Lender Tips for Epoxy Flooring Acquisitions

  • 1Choose an SBA Preferred Lender with trades or home services contractor experience — they understand project-based revenue normalization and equipment valuation for grinders and shot blasters.
  • 2Prepare a 3-year revenue bridge showing commercial, residential, and industrial revenue mix separately; lenders will stress-test customer concentration and discount revenue from accounts over 25% of total.
  • 3Document equipment inventory with purchase dates, condition assessments, and replacement costs before lender underwriting — poorly maintained diamond grinders and mixing systems can reduce loan-to-value approval.
  • 4Request that the seller provide a transition services agreement for 90–180 days; lenders view documented knowledge transfer as a risk mitigant when the owner has been the primary estimator or crew lead.

Frequently Asked Questions

Can I use an SBA loan to buy an epoxy flooring business with no industry experience?

Yes, but lenders favor buyers with construction, trades management, or business ownership backgrounds. A strong management plan and seller transition agreement can offset limited direct flooring industry experience.

How does customer concentration affect my financing options for an epoxy flooring acquisition?
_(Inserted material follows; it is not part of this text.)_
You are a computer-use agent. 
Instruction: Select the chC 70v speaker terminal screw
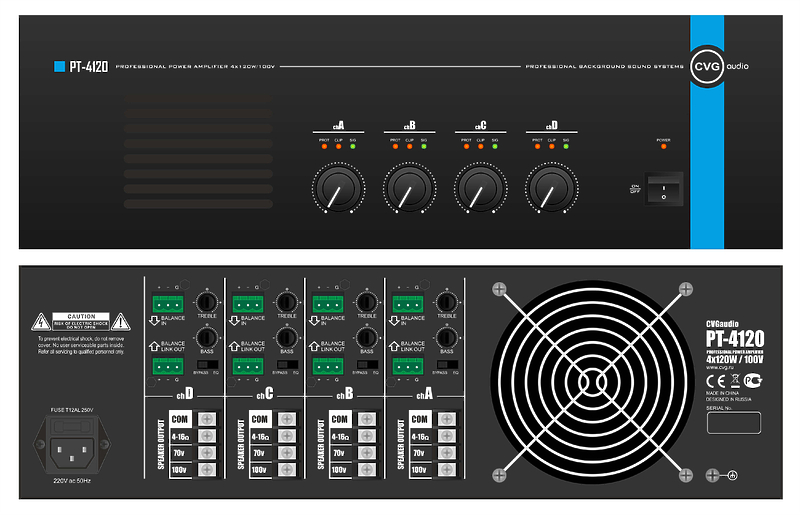pos(288,452)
If one commercial or industrial client exceeds 25–30% of revenue, SBA lenders may require a seller escrow holdback or reduce loan proceeds. Diversified revenue across residential, commercial, and industrial segments strengthens approval.

What working capital should I budget beyond the acquisition loan?

Reserve 3–6 months of operating expenses, roughly $75K–$150K, to cover material purchases, crew payroll, and equipment maintenance during the post-close transition before cash flow normalizes under new ownership.

Will lenders finance the goodwill portion of an epoxy flooring business acquisition?

SBA 7(a) loans can finance goodwill when backed by at least 3 years of documented financials, strong SDE, and a seller note on 10–15% of goodwill value, signaling seller confidence to the lender.